I looked for a solution to print derivatives using Traditional form that lok the same as the standard Matematical notation. Despite some good resources, in general they were based on old Mathematica versions and do not explored fully the new Wolfram languages features. Since this might be useful to others struggling with the same subject.
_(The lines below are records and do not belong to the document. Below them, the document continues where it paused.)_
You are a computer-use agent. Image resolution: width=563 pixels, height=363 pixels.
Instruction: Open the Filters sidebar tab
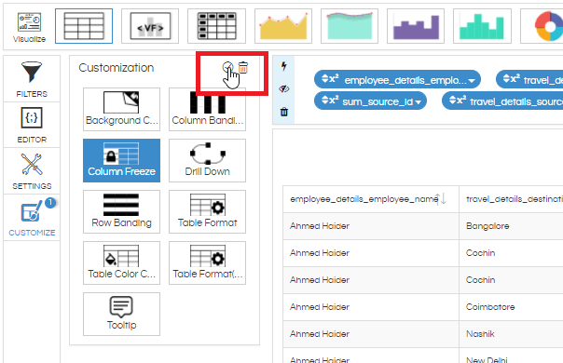(x=32, y=79)
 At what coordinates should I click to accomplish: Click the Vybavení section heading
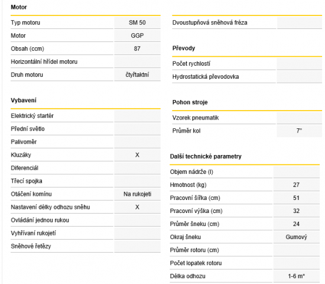24,100
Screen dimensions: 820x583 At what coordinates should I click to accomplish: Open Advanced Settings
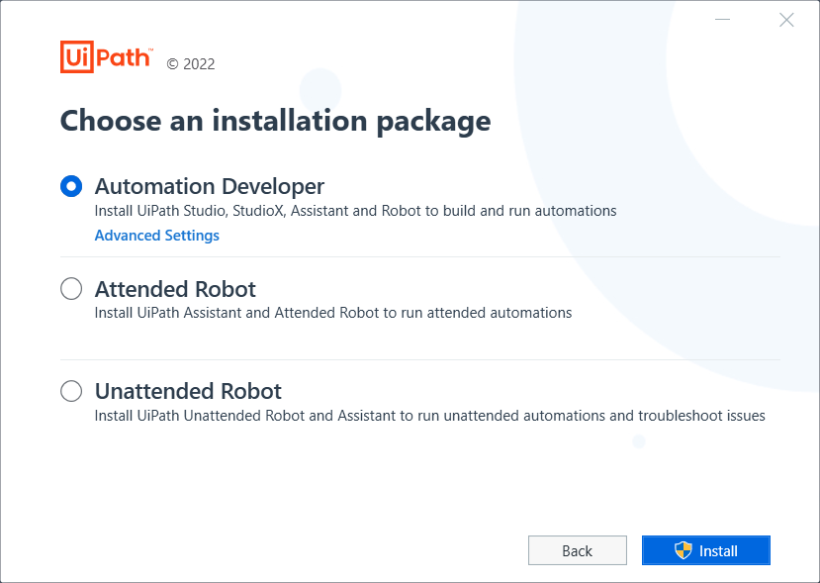[x=156, y=236]
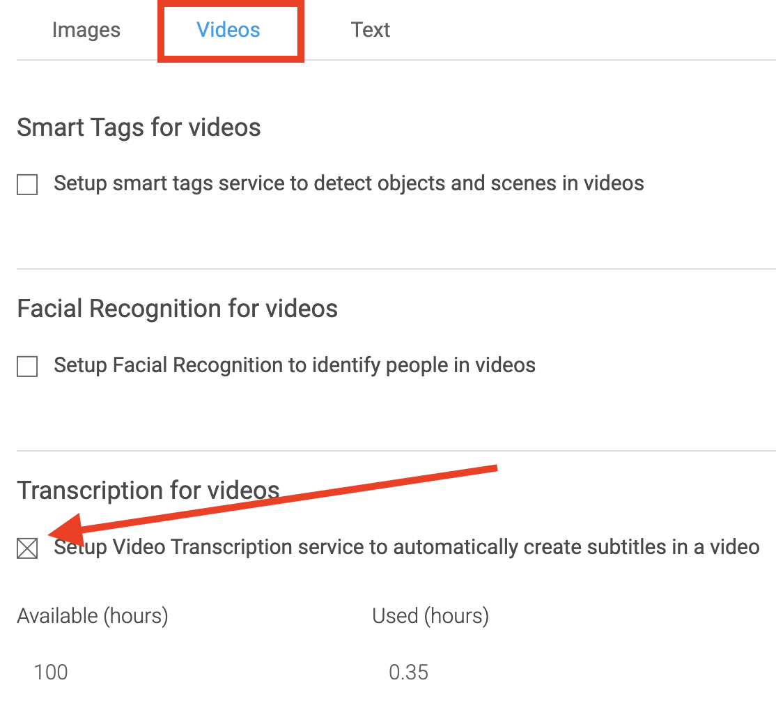
Task: Click the divider above the Transcription section
Action: point(396,451)
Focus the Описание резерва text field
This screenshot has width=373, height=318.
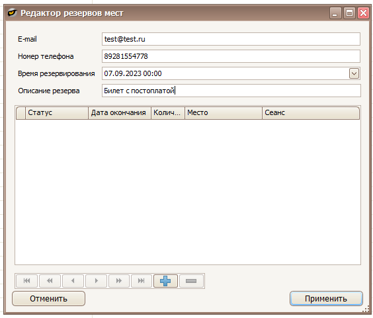coord(231,91)
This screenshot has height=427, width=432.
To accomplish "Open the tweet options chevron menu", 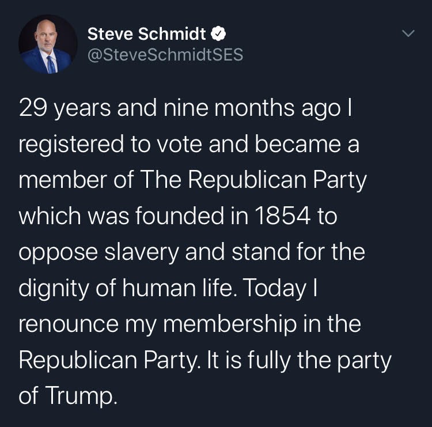I will [407, 35].
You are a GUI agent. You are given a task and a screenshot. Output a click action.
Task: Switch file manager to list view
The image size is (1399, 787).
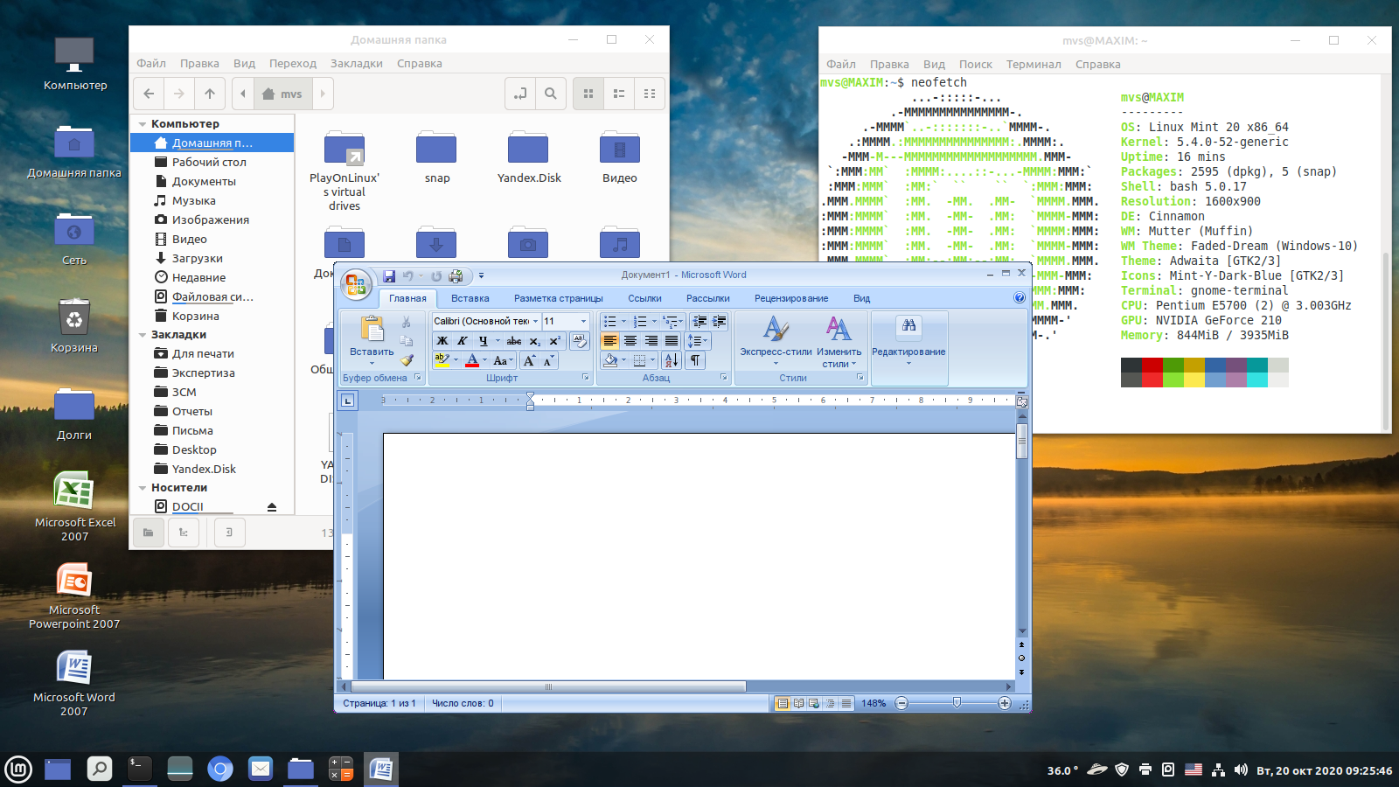(619, 94)
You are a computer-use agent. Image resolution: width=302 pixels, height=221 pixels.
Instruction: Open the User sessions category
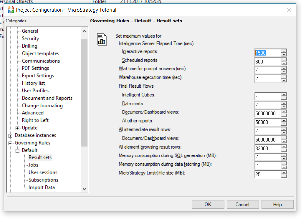[x=43, y=172]
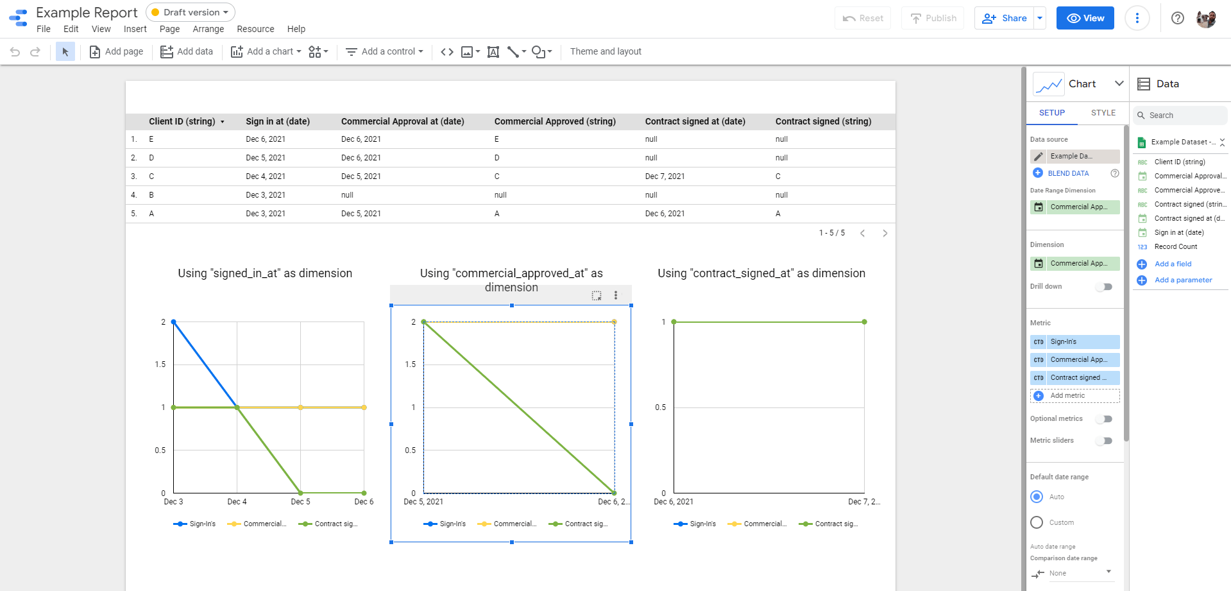Click the View button
This screenshot has width=1231, height=591.
point(1084,17)
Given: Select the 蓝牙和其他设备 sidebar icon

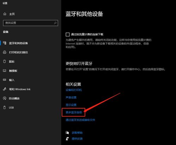Looking at the screenshot, I should coord(5,43).
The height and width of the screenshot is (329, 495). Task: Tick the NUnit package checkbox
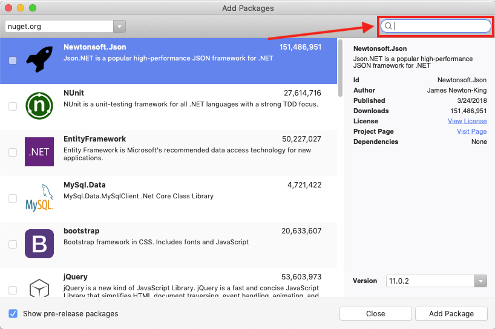coord(13,106)
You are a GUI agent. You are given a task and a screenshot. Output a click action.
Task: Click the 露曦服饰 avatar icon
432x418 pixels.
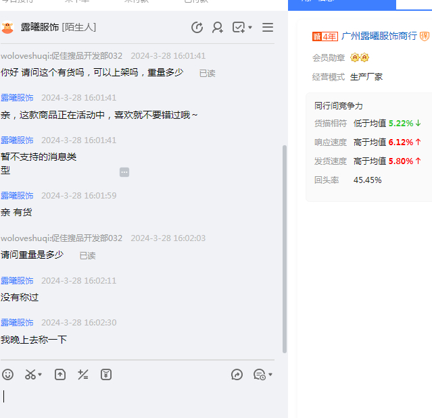tap(8, 28)
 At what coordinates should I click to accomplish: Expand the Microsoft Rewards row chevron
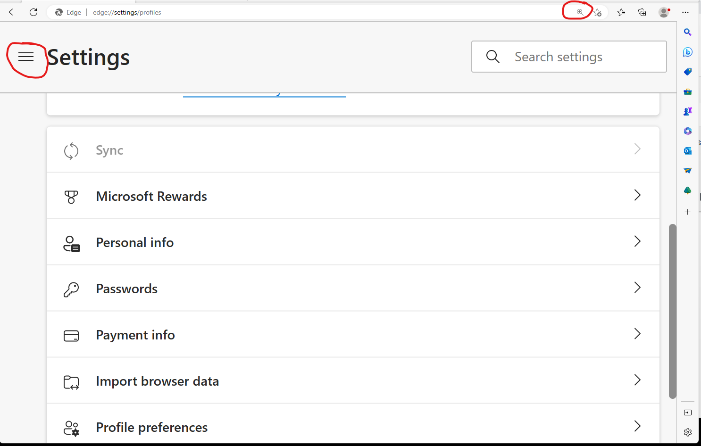coord(637,195)
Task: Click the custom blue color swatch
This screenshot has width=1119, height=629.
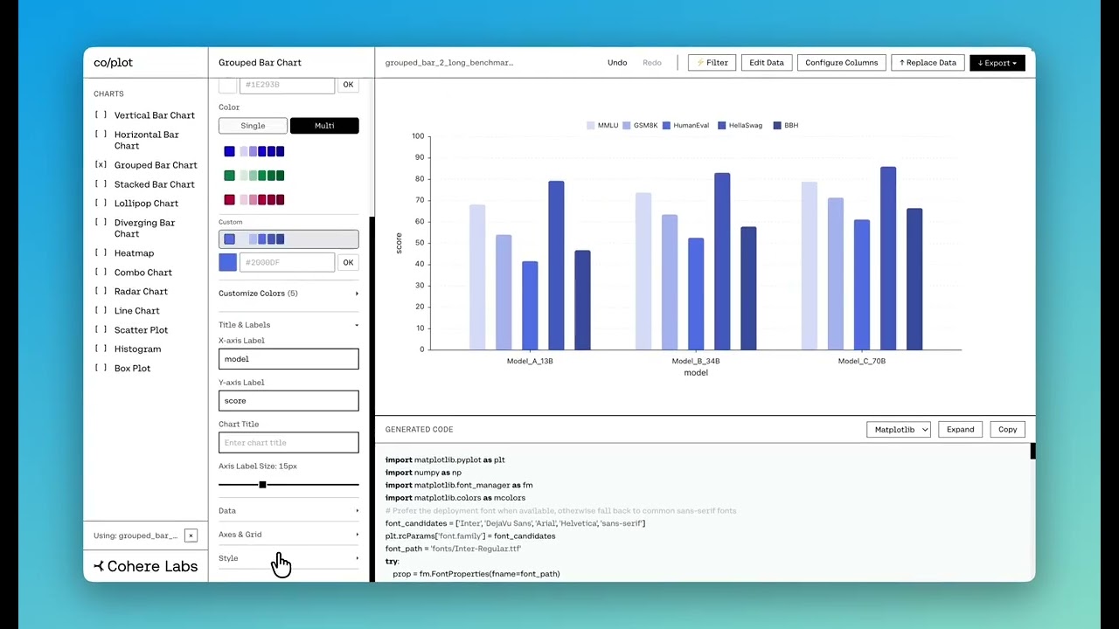Action: [227, 262]

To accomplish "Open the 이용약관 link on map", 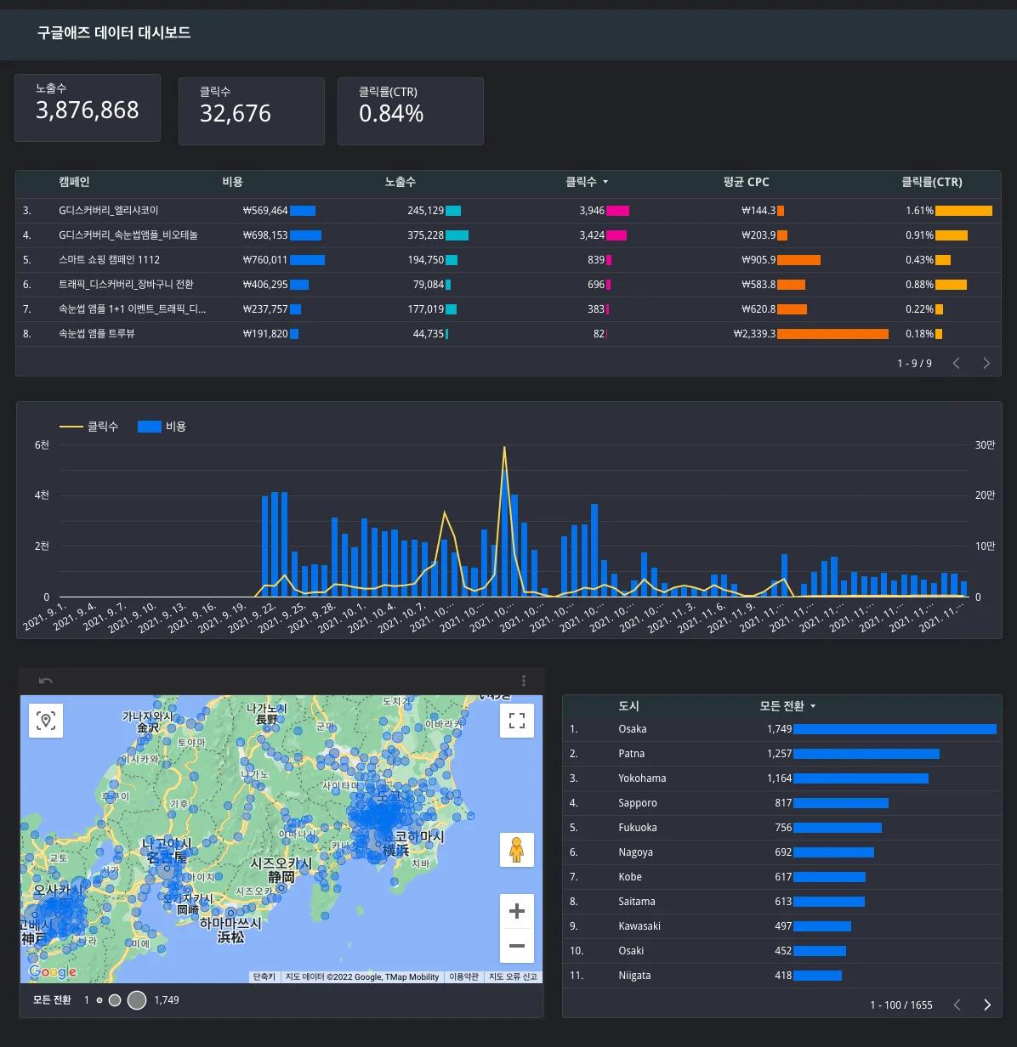I will (x=463, y=977).
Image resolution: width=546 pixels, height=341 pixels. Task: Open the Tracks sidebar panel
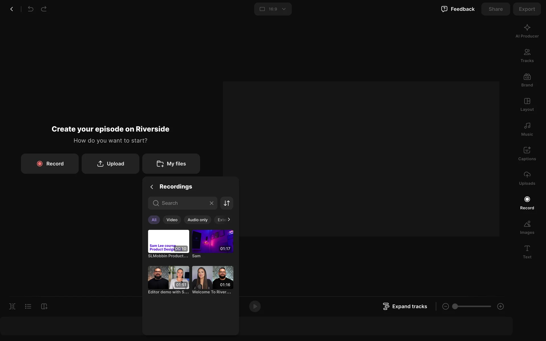[x=527, y=56]
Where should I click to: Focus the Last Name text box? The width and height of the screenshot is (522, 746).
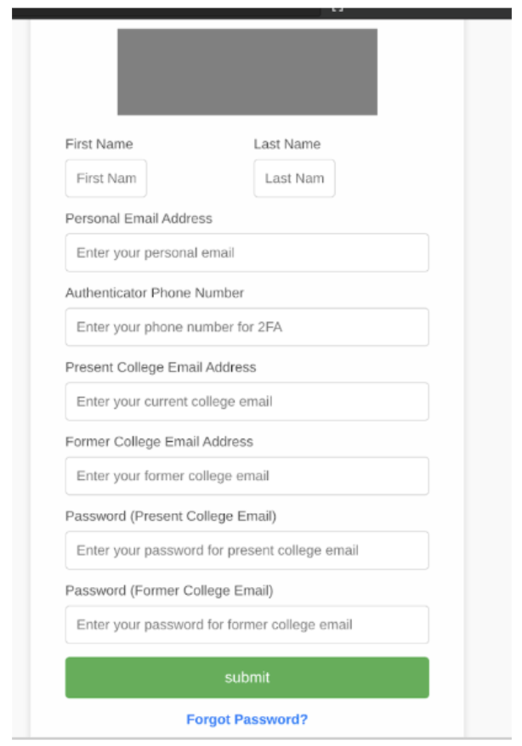294,178
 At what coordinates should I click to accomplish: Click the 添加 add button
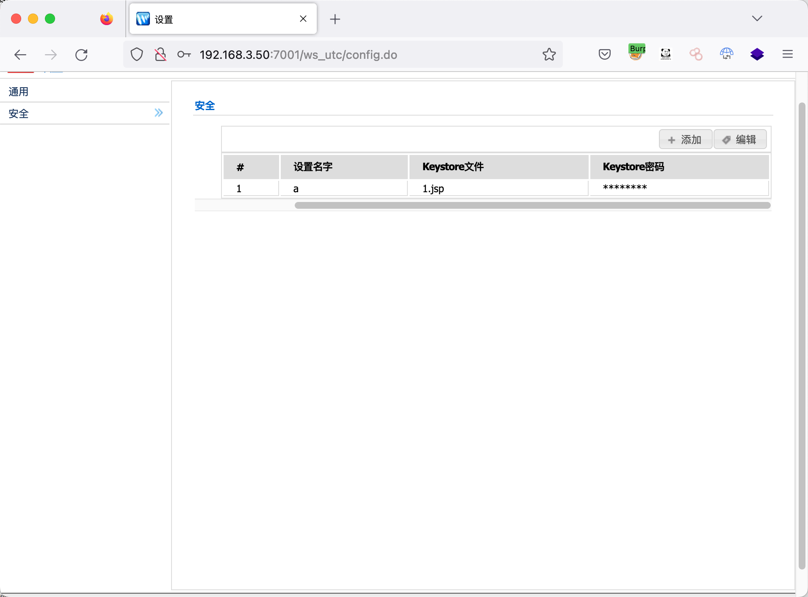coord(685,140)
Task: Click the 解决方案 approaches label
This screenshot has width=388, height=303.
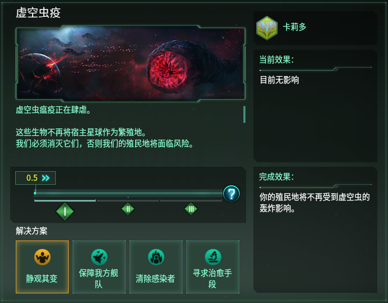Action: 32,231
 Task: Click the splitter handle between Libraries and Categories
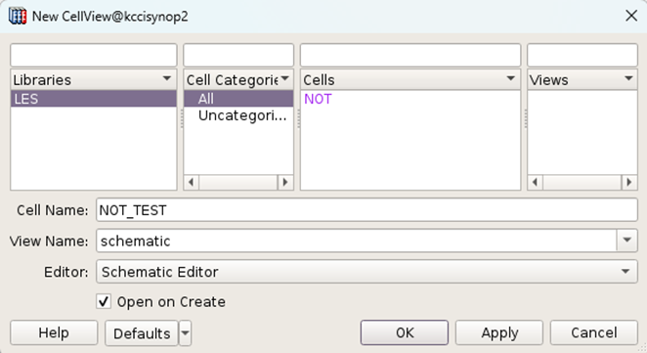point(181,119)
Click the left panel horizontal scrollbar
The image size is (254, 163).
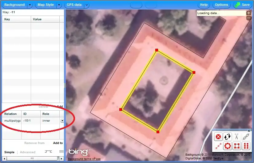pyautogui.click(x=32, y=158)
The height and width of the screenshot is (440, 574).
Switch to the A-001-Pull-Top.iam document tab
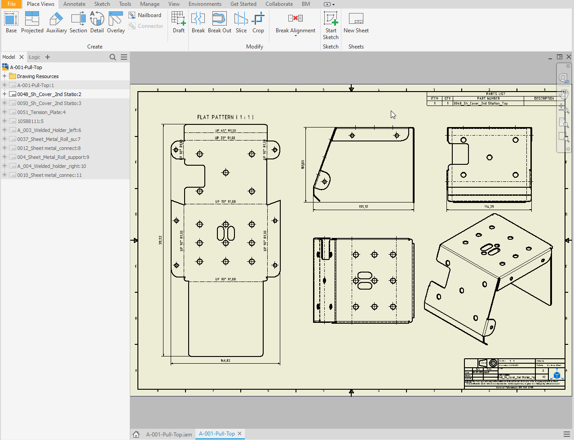[x=169, y=434]
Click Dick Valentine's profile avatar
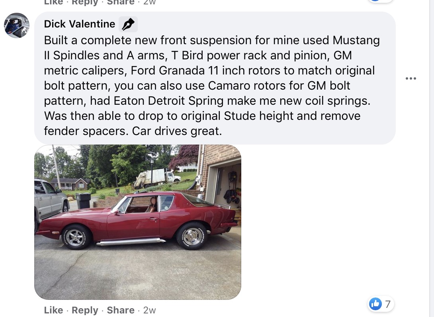The image size is (434, 317). tap(17, 25)
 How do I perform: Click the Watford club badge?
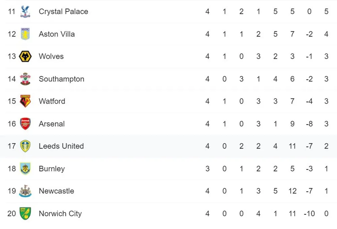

I am posting a solution, of course it will be nice if someone could improve it, or present a more general solution.
The idea was to define a set of substitution rules that could transform a TraditionalForm derivative in something easier to read.
generateD[f_, vars_, order_] :=
Module[{iterators, args, args2, funcvar},
funcvar[lis_] := Select[lis, #[[2]] != 0 &] /. {x_, 1} -> x;
iterators =
Sequence @@
Table[{ToExpression["n" <> ToString[i]], 0, order}, {i, 1,
Length[vars]}];
args = Table[ToExpression["n" <> ToString[i]], {i, 1, Length[vars]}];
args2 = Table[{vars[[i]], args[[i]]}, {i, 1, Length[vars]}];
Rest[Flatten[
Table[Rule[Derivative[Sequence @@ args][f][Sequence @@ vars],
Inactivate[D[f[Sequence @@ vars], Sequence @@ funcvar[args2]],
D]], Evaluate[iterators]]]]]
Usage:
eq = D[f[r,q,z],{r,2},z,q];
lissubs = generateD[f, {r, q, z}, 2];
TraditionalForm[eq /. lissubs]
It will be nice if that could be done in a more general way, detecting the derivative expressions and applying the transformative rules.